Долгий был у нас разговор. По тону Николая Васильевича я чувствовал, что ему не хочется упорствовать в стремлении переубедить меня и не хочется обнаружить во мне подлеца. В конце концов он еще раз спросил:
— Значит — нет?
— Категорически — нет.
— Ну будь готов к разговору с Дмитрием Федоровичем.
Попрощавшись с гостями, мы остались вдвоем с Анно Васильевной, готовые к любым неожиданностям. Ясно было, что предстоит разговор с министром обороны. Неужели и он будет гнуть меня, толкать на ложные утверждения?
Я знал, что Устинов, по давней привычке сталинских времен, задерживался допоздна на службе. Часы показывали час ночи. Подожду еще немного — возможно, позвонит.
— Саня, сомнут тебя «ближние».
— Не знаю, не знаю, мать. Теперь мне нужна поддержка там, в Москве. Кто мне ее окажет?
И я набрал номер телефона, установленного на даче Сергея Леонидовича Соколова. Я убежден, он честен и неподкупен.
— Сергей Леонидович, прошу прощения за звонок в столь поздний час. Важно узнать ваше мнение…
И я изложил суть происшедшего. Он меня спросил, докладывал ли я устно министру. Говорю, что пока нет. Утром доложу. И эдак ласково с подхалимцей и хитрецой пытаю Сергея Леонидовича.
— Посоветуйте, как это сделать.
И он мне ответил:
— Ты достаточно опытный человек. Поучать мне тебя из Москвы сложно. Да и ни к чему. Я — сторонник правды. А как ты поступишь — дело твое.
Вот что ответил мне Соколов.
Утром я пораньше уехал на службу. В восемь часов звонок по «булаве». Мягкий вкрадчивый голос:
— Здравствуйте, Александр Михайлович, как вы поживаете?
За мягкостью и вкрадчивостью Устинова порой скрывалась жесткость и не исключено, что жестокость.
— Доложите оперативную обстановку.
Доложил.
— Ну, а мы вот тут готовимся к съезду партии. Вы не беспокойтесь, ваше политическое положение, я полагаю, — и в ЦК сложилось такое же мнение — останется прежним (на двух предыдущих съездах КПСС я избирался в состав ЦК).

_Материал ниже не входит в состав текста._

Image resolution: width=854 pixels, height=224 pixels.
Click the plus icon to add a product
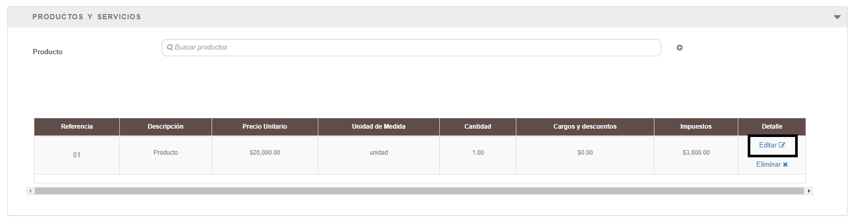679,48
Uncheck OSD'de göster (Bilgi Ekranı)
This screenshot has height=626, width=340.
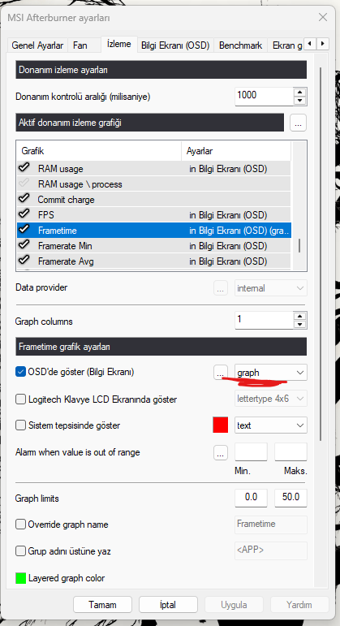20,372
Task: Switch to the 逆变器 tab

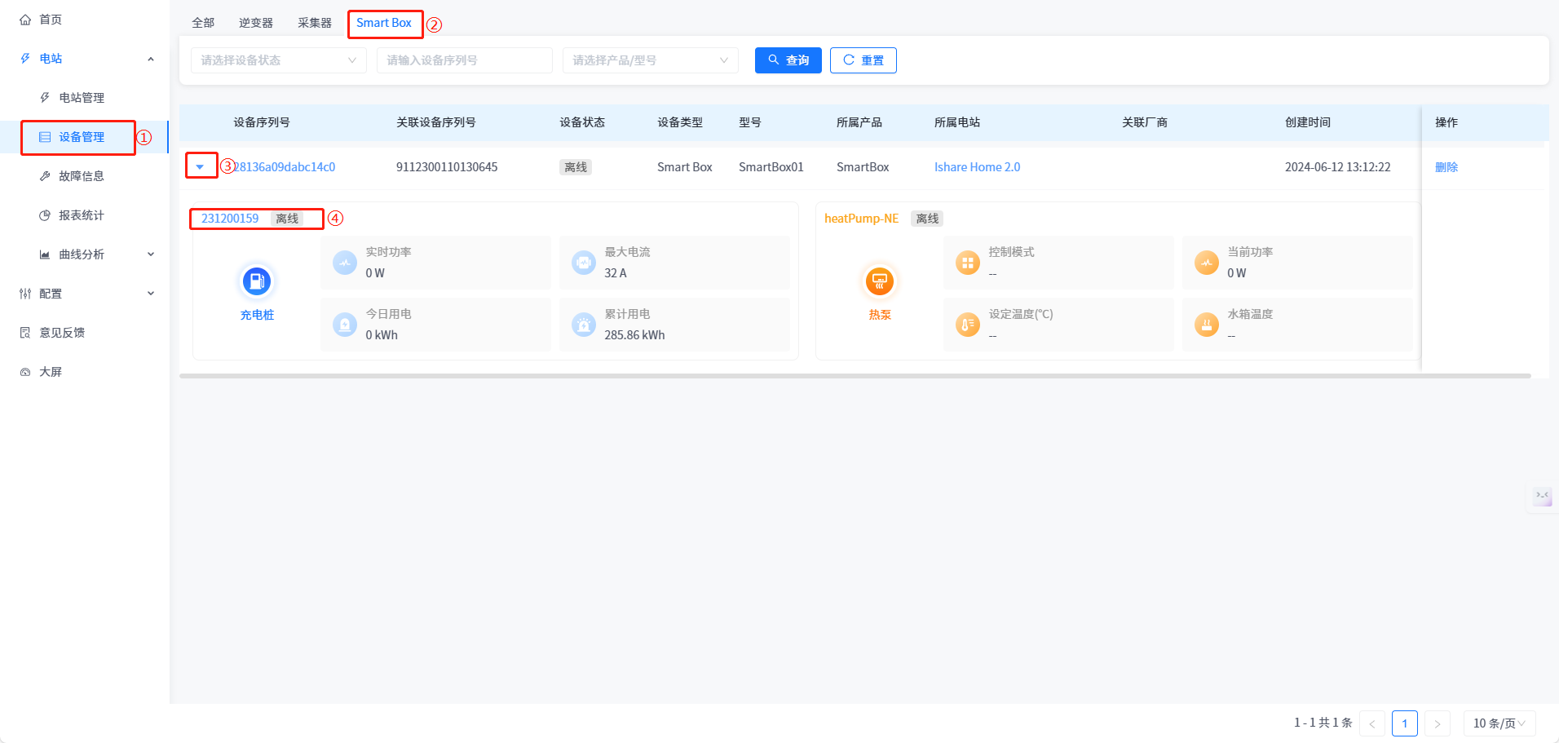Action: (256, 23)
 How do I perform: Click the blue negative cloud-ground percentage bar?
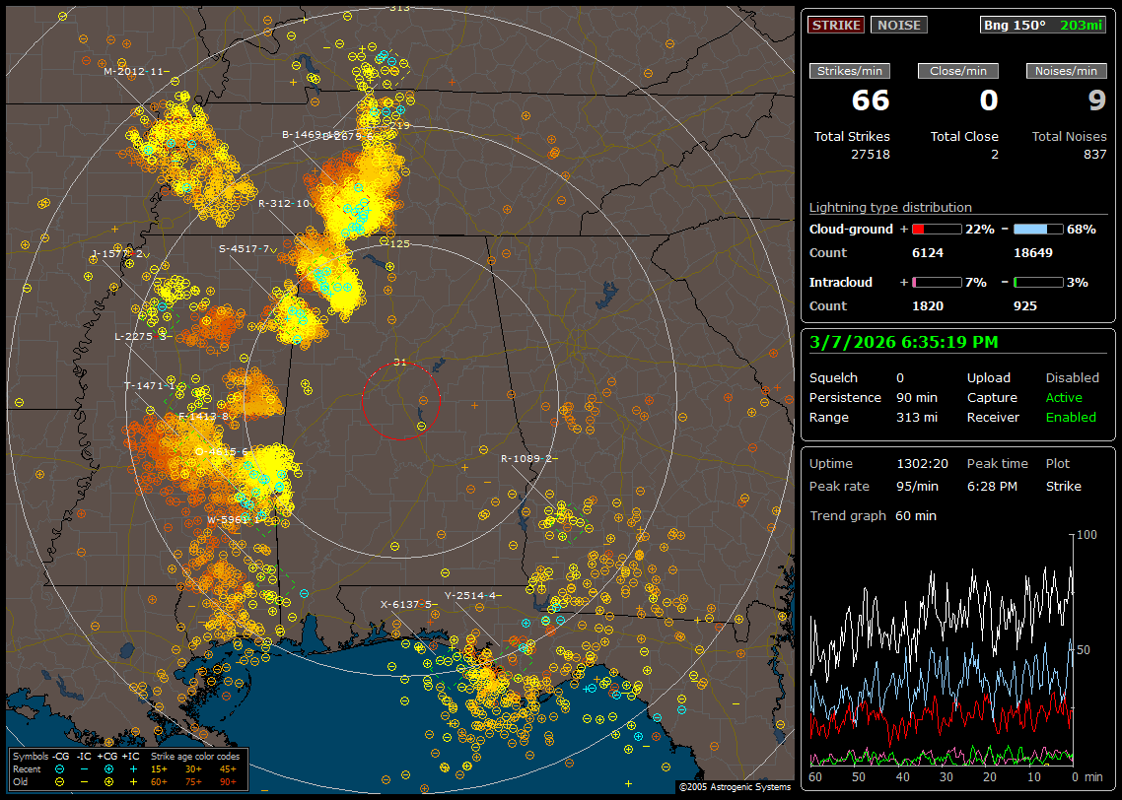click(x=1038, y=229)
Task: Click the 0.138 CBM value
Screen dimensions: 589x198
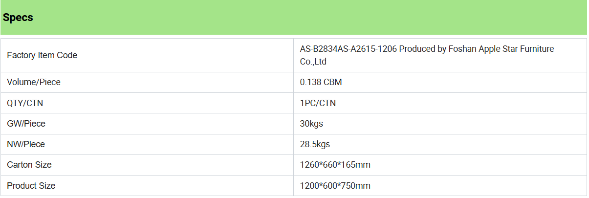Action: coord(321,82)
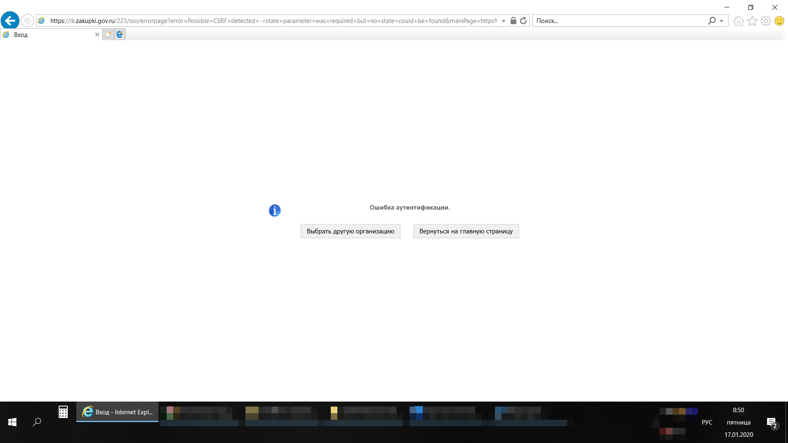Click the Forward navigation arrow
This screenshot has width=788, height=443.
[27, 21]
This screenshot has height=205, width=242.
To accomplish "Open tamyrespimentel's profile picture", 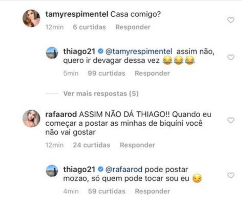I will (31, 18).
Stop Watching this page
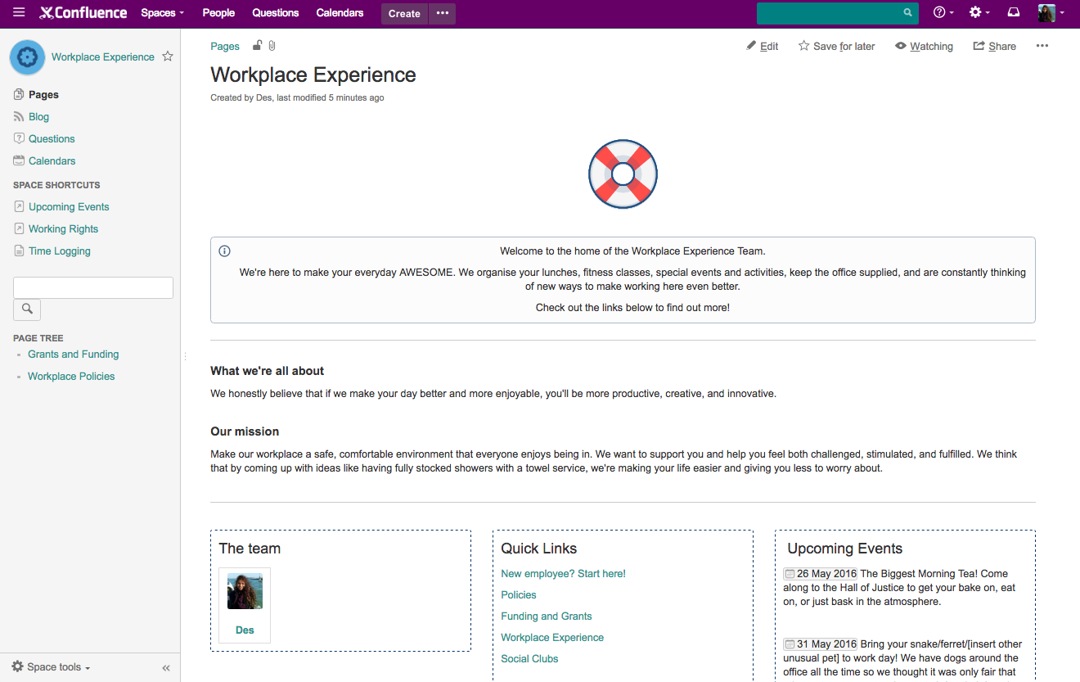This screenshot has height=682, width=1080. [x=924, y=46]
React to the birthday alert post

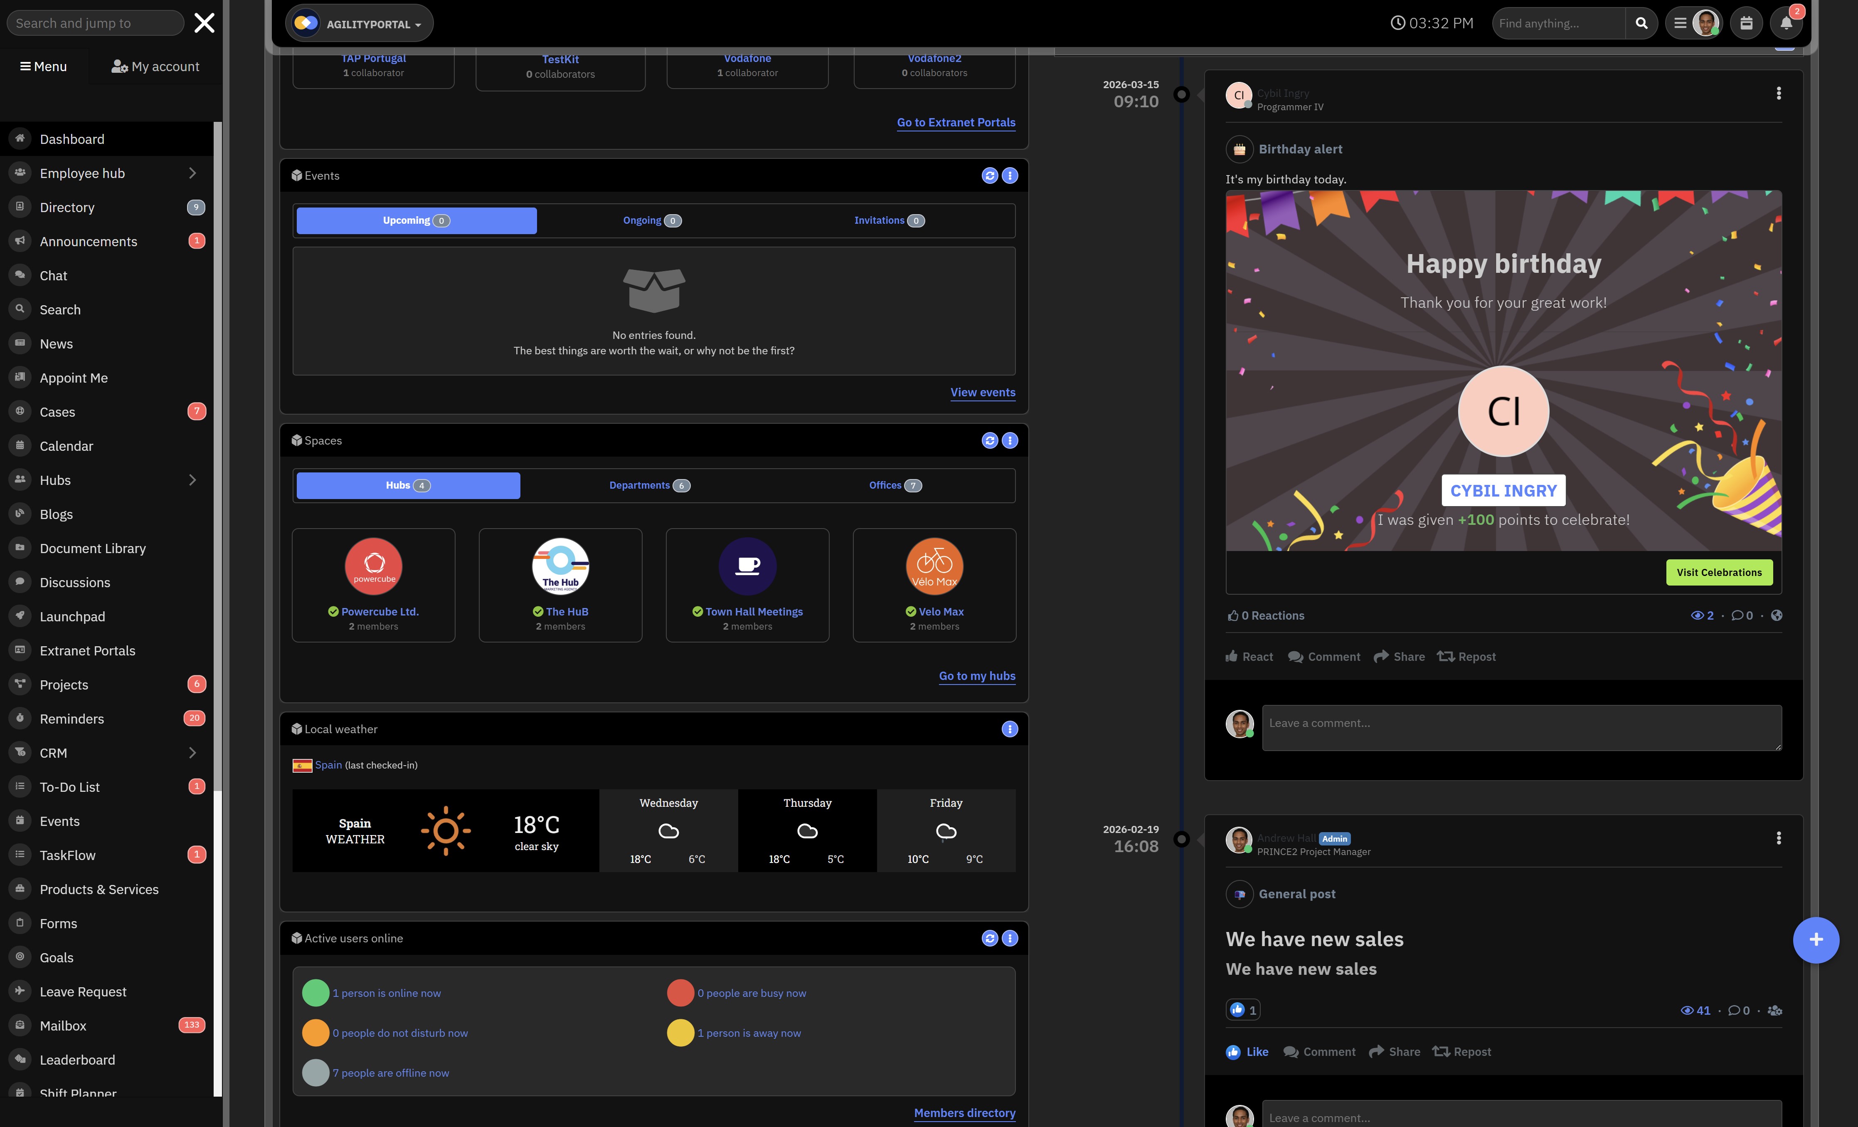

Мне предлагался торг, это было очевидным. Я поблагодарил министра за заботу, тем более что я числился и среди делегатов съезда, и только в связи с необходимостью заботиться о стабилизации обстановки в Афганистане министр разрешил мне оставаться по месту службы.
И вот он перешел к главному:
— Ну вы там, конечно, уяснили, что злодейское глумление над мирными гражданами совершено переодетыми душманами. У нас тут такая информация и по линии «ближних», да и Фикрят Ахмедзянович это подтверждает.
Я изо всех сил старался сохранить твердость в голосе:
— Товарищ министр обороны, дважды проверено, дважды доказано, и дважды я от имени Советского правительства приносил извинения председателю правительства ДРА в связи с этим злодеянием, совершенным воинами 40-й армии.
— Да что вы плетете, товарищ Майоров? Ведь доказано!
— В Москве, может быть, и доказано так, как вы говорите, а здесь доказано, что преступление совершено нашими воинами. И эти преступники арестованы.
И тогда он тихо меня спрашивает:
— Послушайте, вы за кого?
И услышал я сталь в голосе сталинского наркома. И как бы смел и уверен в себе я ни был в тот момент, испарина покрыла мой лоб.
— Товарищ министр обороны, я за правду.
А он опять, тихо так:
— За какую правду?
— За ленинскую правду, товарищ министр…
Не успел я сказать «обороны», как в трубке раздался щелчок. Разговор был окончен.
Развязка состоялась.
Пригласив Самойленко и Черемных, я изложил им суть разговора с министром. Сказал им и о поведении Табеева в Москве, о коварстве и лжи представителя КГБ Спольникова. Одно лишь утешило нас — обилие работы. Предстояло закончить планирование операций на март-май.